Vincent, assim como Spike, já está morto por dentro. Ele, inclusive, já perdeu a memória e está com o controle de um vírus que mata as pessoas rapidamente, pretendendo lançá-lo sobre Marte, afim de acabar com toda a população humana por lá.

Spike não é bem a sua contraparte, mas há uma diferença pontual e muito importante entre eles: Spike não é destrutivo. Spike pode até ser um suicida e tem atitudes caóticas, mas ao final do filme, ele derrota Vincent não pelo valor da recompensa, mas por não querer que o mundo seja destruído, em especial, a Elektra. Podemos assumir que ele se apaixonou e isso o motiva a salvar o mundo. Sabemos que é uma paixonite, mas, de qualquer forma, é o bastante para ele salvar o mundo.

Ao final, ainda vemos a icônica frase "Are you living in the real world?" enquanto Knock a Little Harder termina de ser tocada ao fundo. A música nos contra sobre um eu-lírico que está afundando cada vez mais em isolamento e desolação, mas nas últimas estrofes acaba descobrindo que isso não é vida e tenta escapar. Não sabemos se ele consegue, mas ele tentará, cada vez mais forte.

A mensagem é fortemente positiva, embora inconclusiva. É uma positividade sutil, caindo num espectro filosófico diametralmente oposto ao da série. No filme não há claras referências a filósofos, mas é possível inserir os questionamentos dentro da escola humanista.
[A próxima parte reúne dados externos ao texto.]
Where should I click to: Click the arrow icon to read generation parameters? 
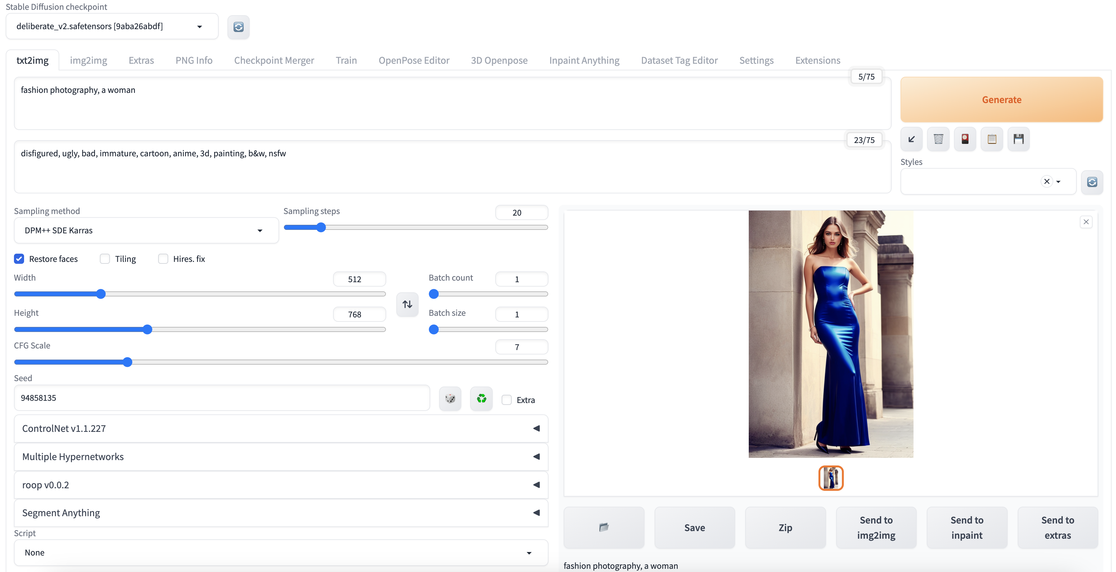point(912,139)
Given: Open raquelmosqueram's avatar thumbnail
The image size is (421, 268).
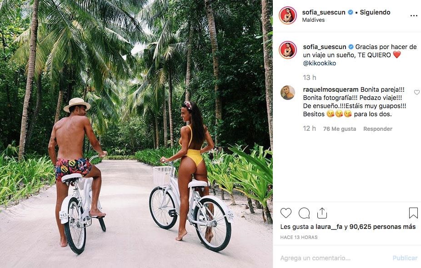Looking at the screenshot, I should click(288, 93).
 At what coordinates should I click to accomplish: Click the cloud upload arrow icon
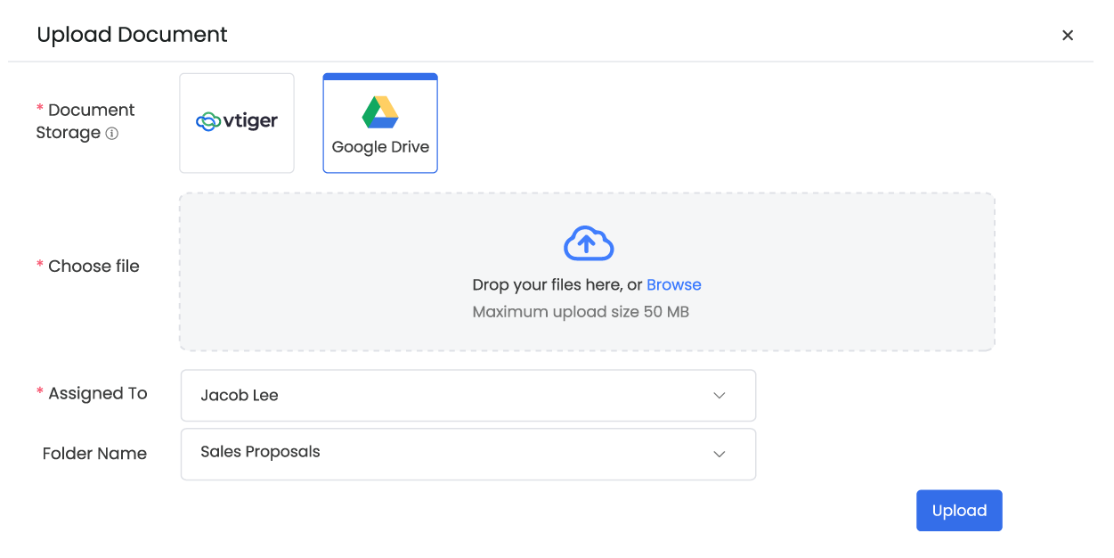589,243

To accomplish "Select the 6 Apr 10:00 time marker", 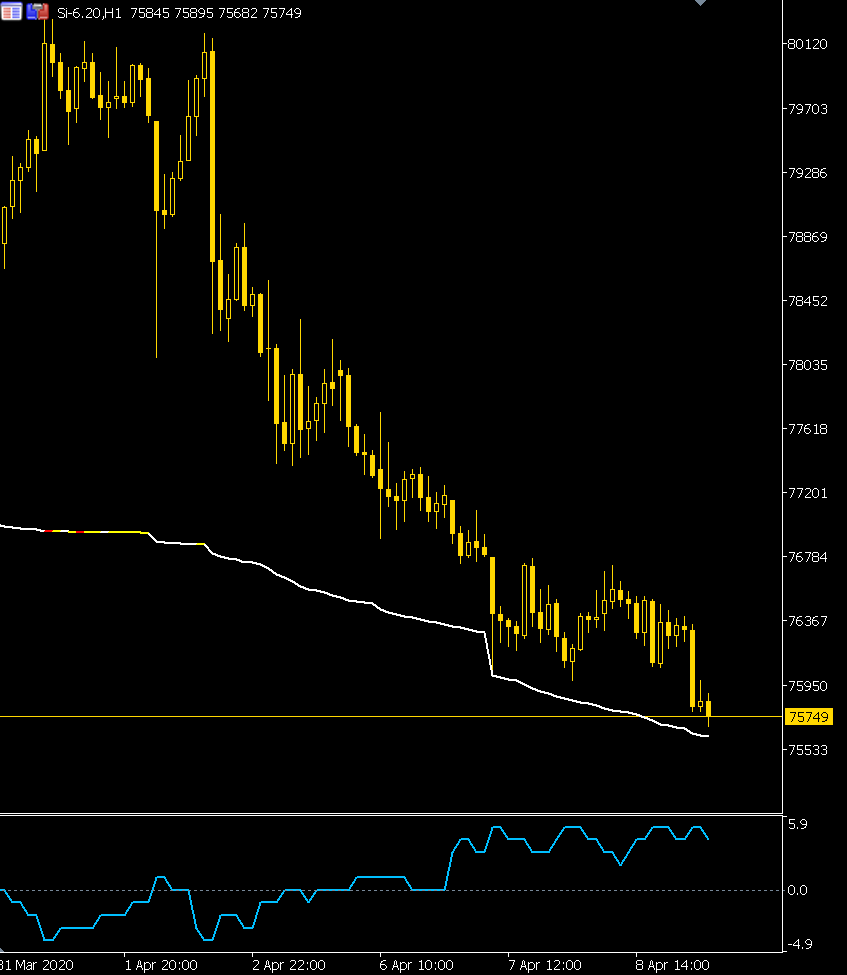I will click(416, 965).
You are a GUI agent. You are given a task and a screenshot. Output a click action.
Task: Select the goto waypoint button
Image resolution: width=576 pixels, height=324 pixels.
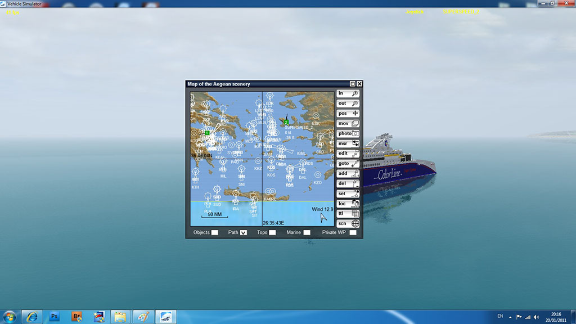[x=348, y=164]
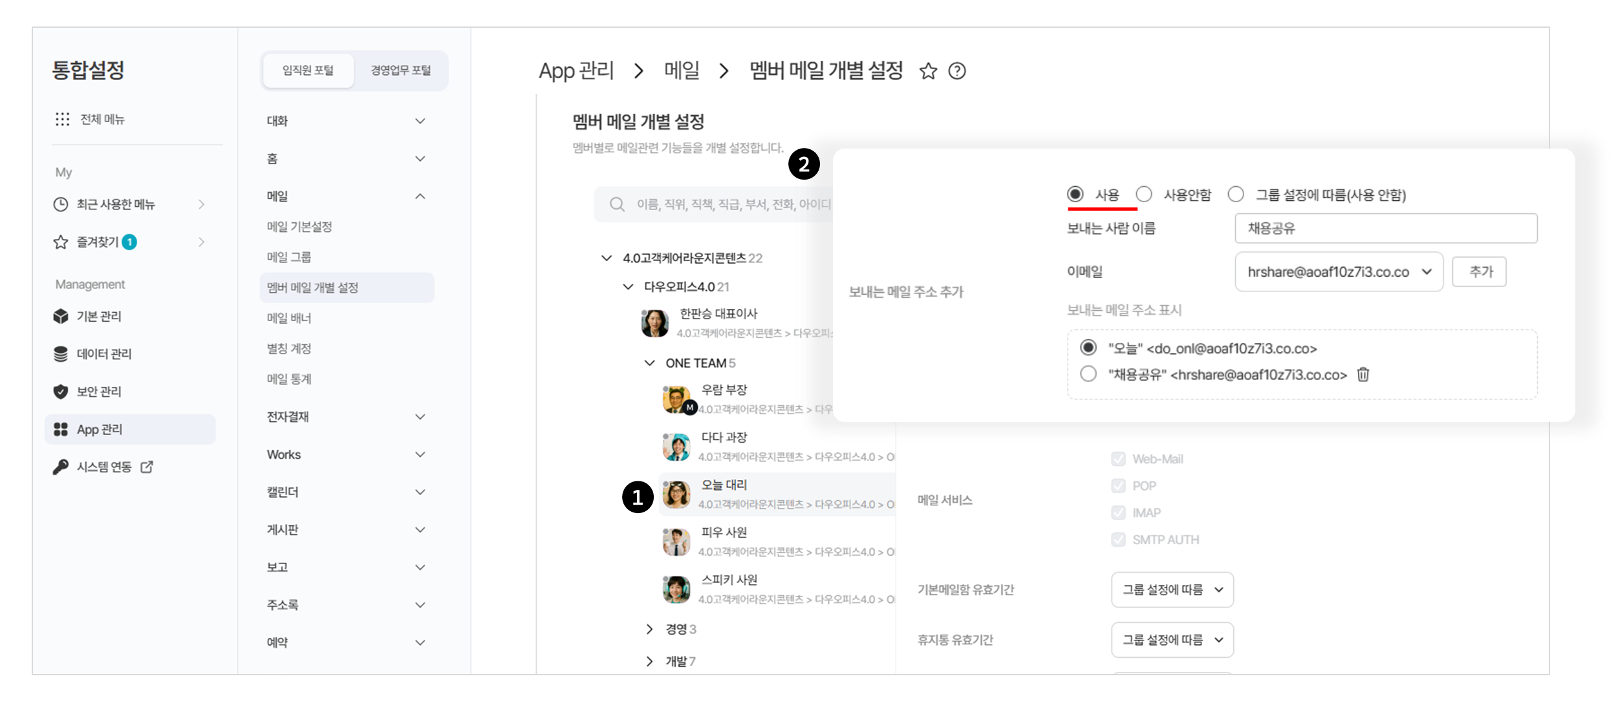This screenshot has height=705, width=1618.
Task: Collapse the ONE TEAM tree node
Action: click(x=650, y=363)
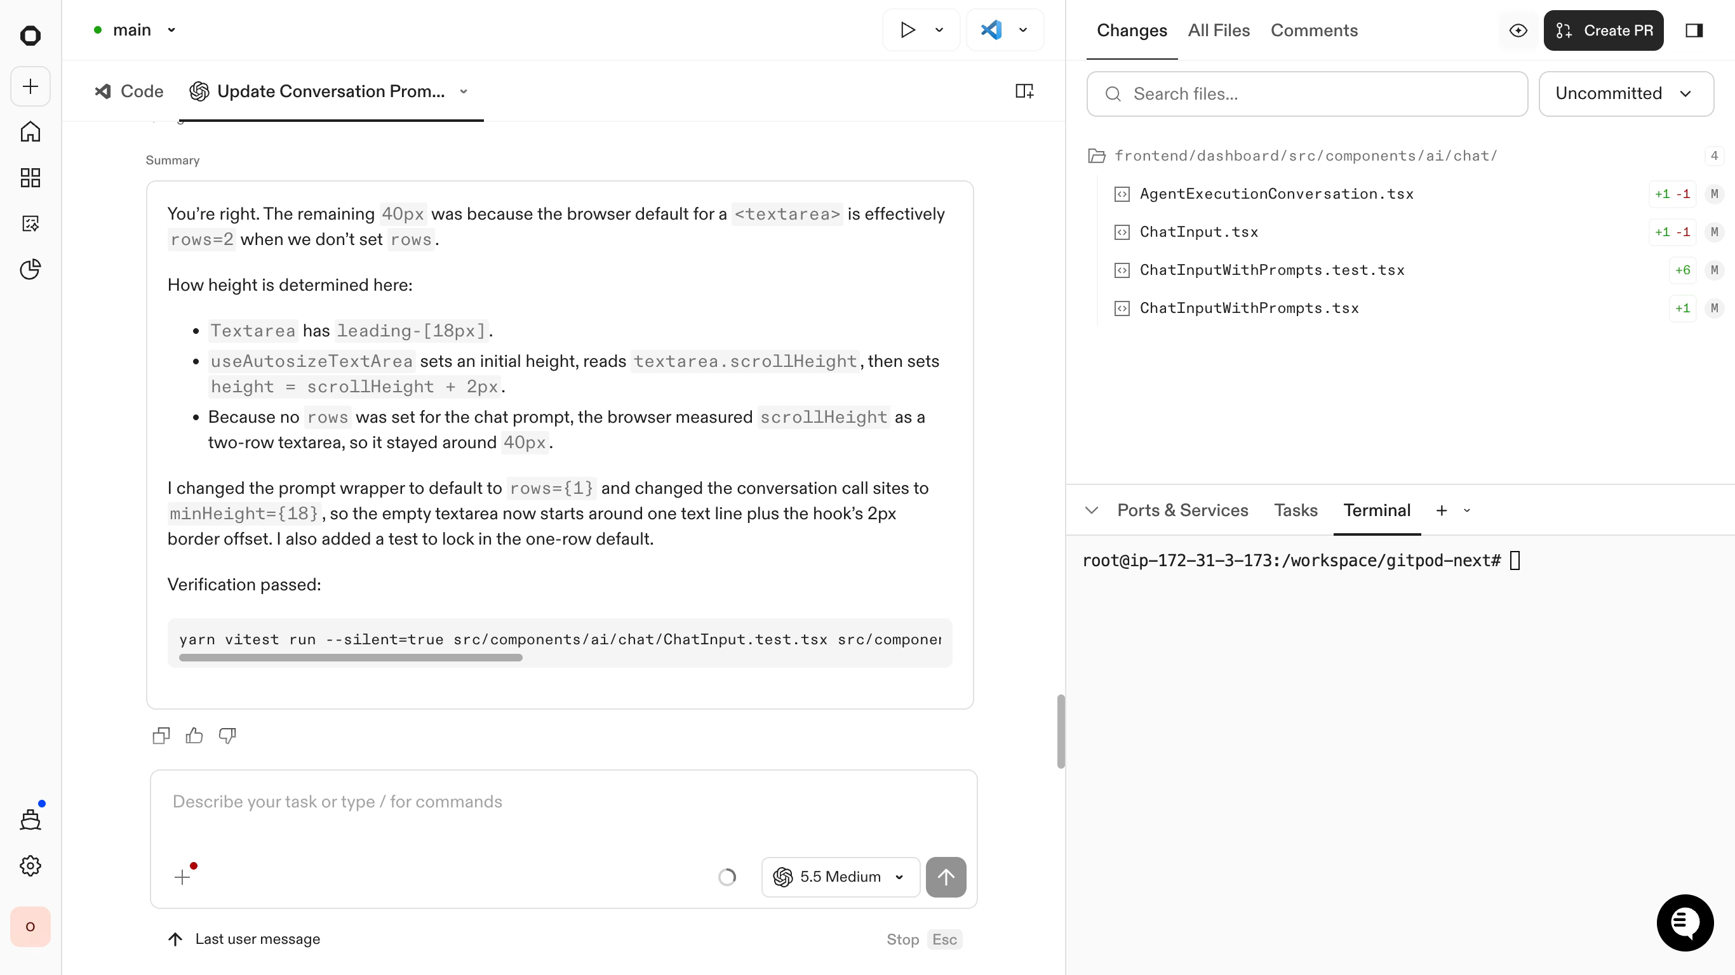Screen dimensions: 1735x975
Task: Switch to the Ports & Services tab
Action: click(x=1182, y=510)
And the more that I knocked
The hotter I got
The hotter I got
The harder I knocked
I just gotta break through the door


Gotta knock a little harder


O filme de Cowboy Bebop, ao contrário da série, é uma ode a vida e acho que é por isso que muitos dos fãs não gostam tanto do filme. Ele é um chamado ao amadurecimento, a fuga do casulo que nos isolam do mundo real, ao crescimento! E essa é uma mensagem que poucos conseguem engolir.